- PROMPT -
Leave out the pictures and print precisely the lines from the line with "You are a GUI" to the final line of the entries, both ends included.

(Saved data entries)
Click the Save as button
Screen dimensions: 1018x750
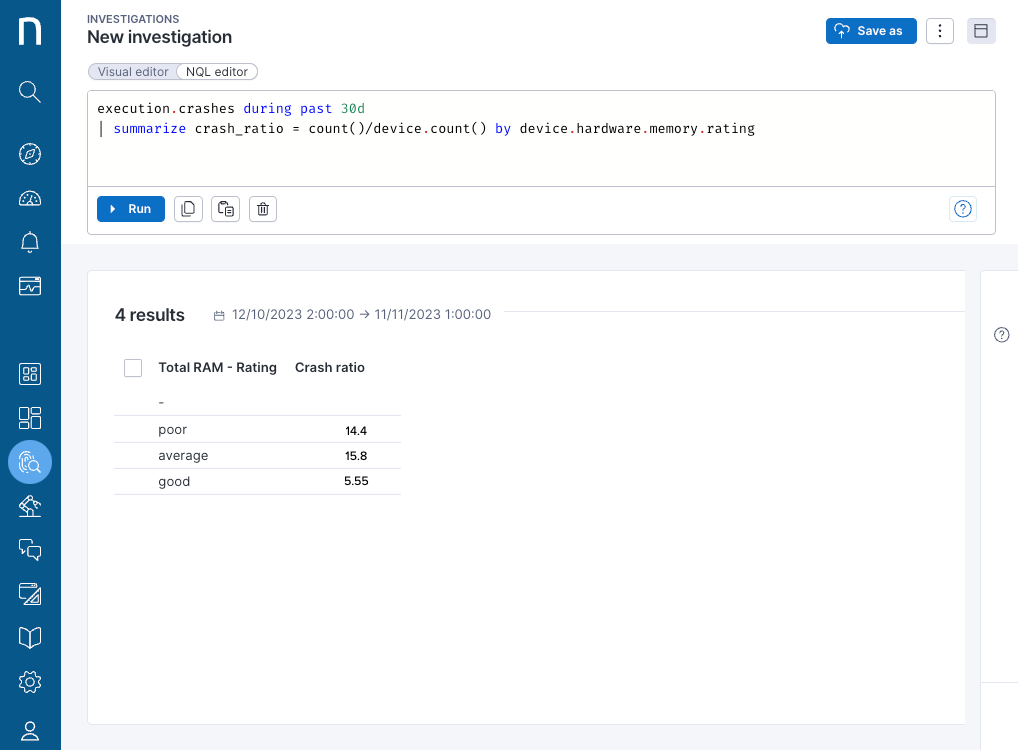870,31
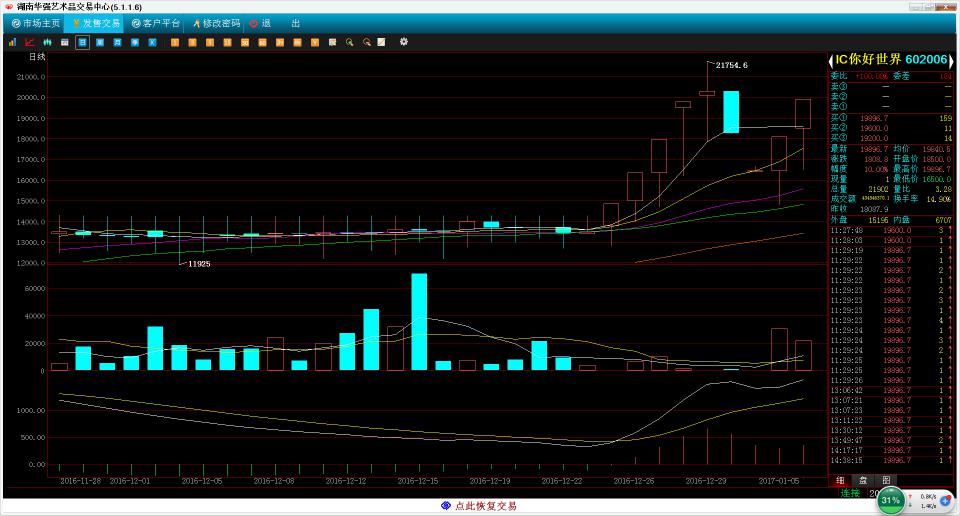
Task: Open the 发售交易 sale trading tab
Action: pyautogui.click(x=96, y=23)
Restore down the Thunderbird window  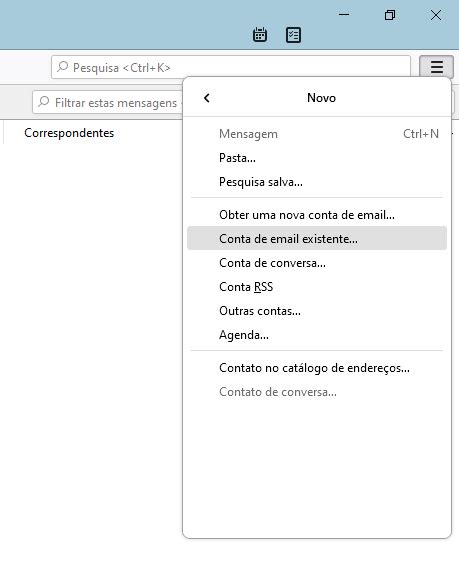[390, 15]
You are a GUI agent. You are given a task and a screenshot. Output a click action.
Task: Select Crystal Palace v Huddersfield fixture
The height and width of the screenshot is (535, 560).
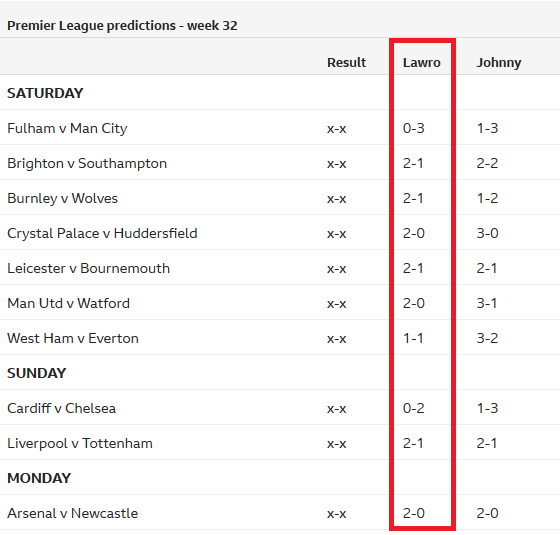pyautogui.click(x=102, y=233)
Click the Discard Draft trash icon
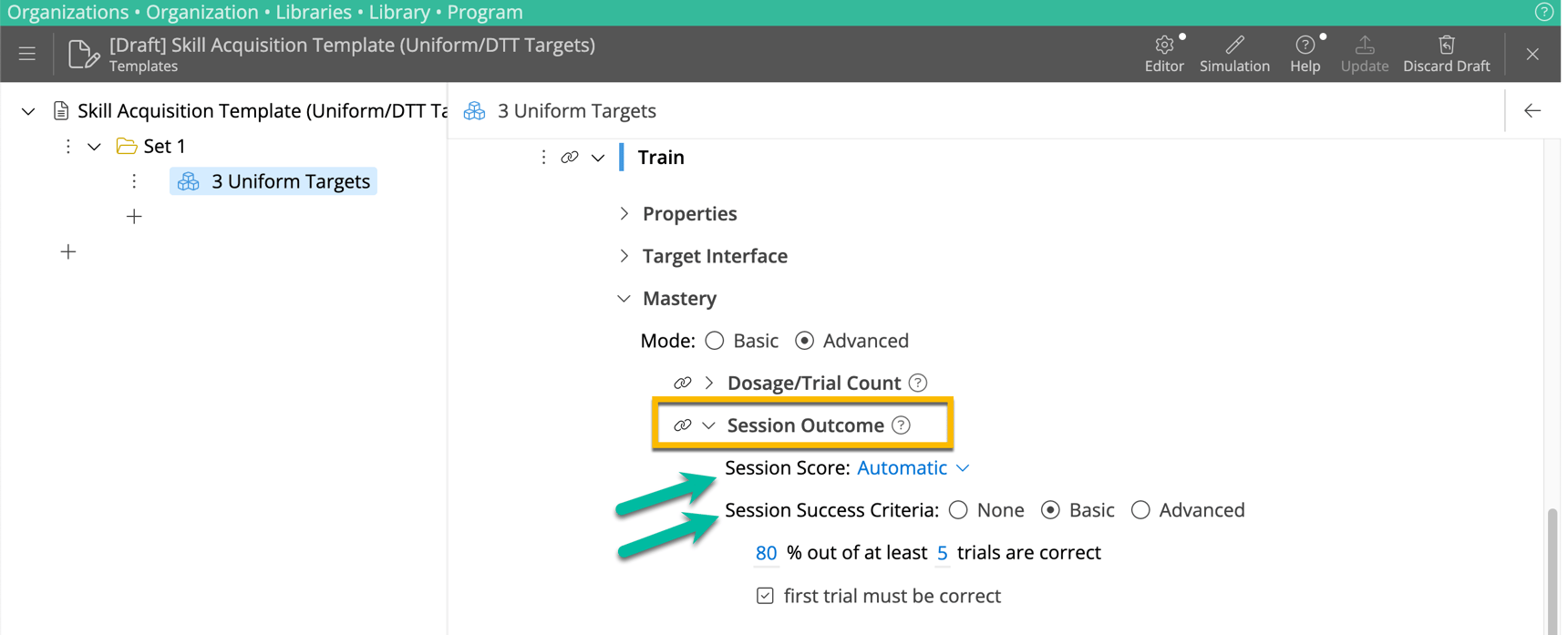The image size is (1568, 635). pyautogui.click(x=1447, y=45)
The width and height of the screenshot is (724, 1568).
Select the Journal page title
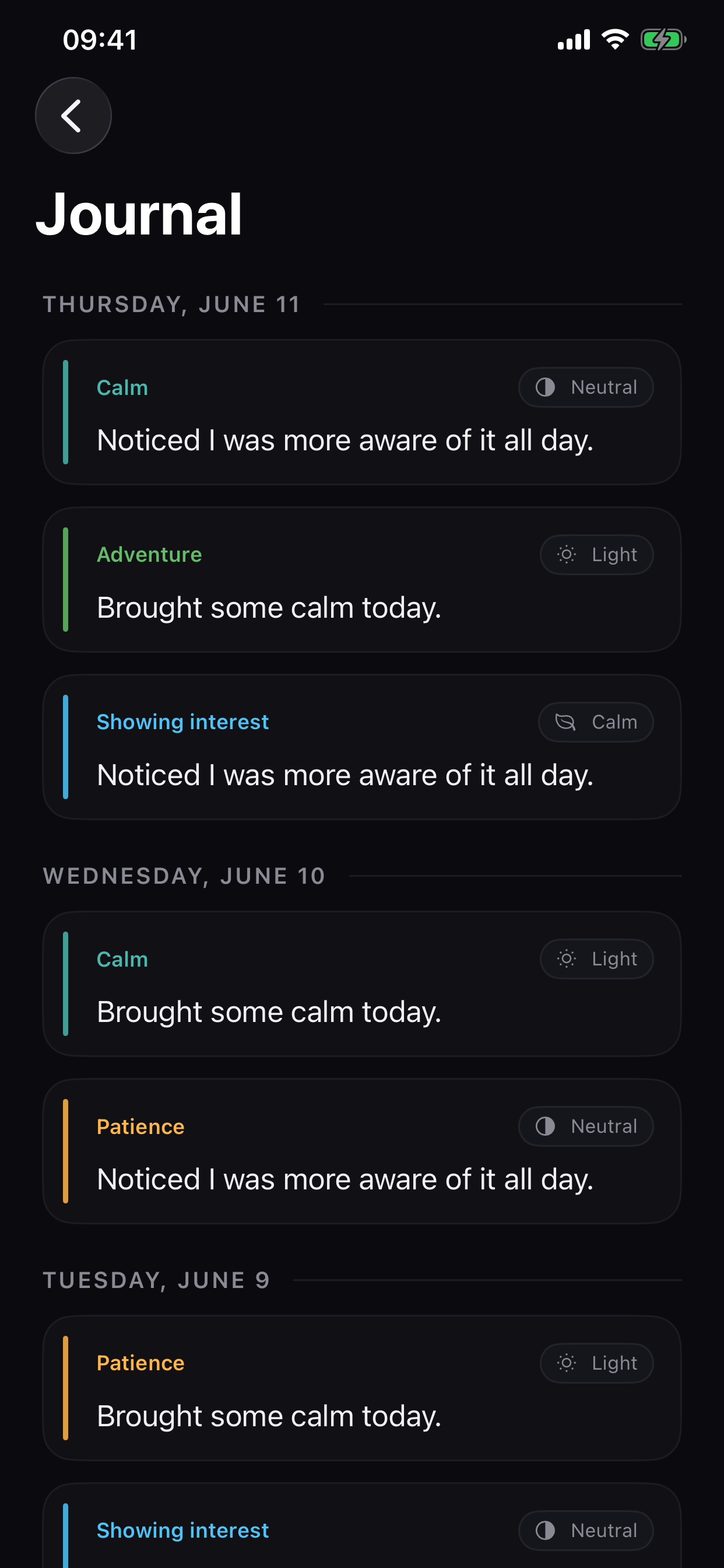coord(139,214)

- WRITTEN SOLUTION -
You are a GUI agent. You are given a task and a screenshot. Output a click action.
Task: Select Crystal Palace v Huddersfield fixture
The height and width of the screenshot is (535, 560).
pyautogui.click(x=102, y=233)
Click the Discard Draft trash icon
The image size is (1568, 635). pyautogui.click(x=1447, y=45)
The width and height of the screenshot is (724, 1568).
Select the Journal page title
coord(139,214)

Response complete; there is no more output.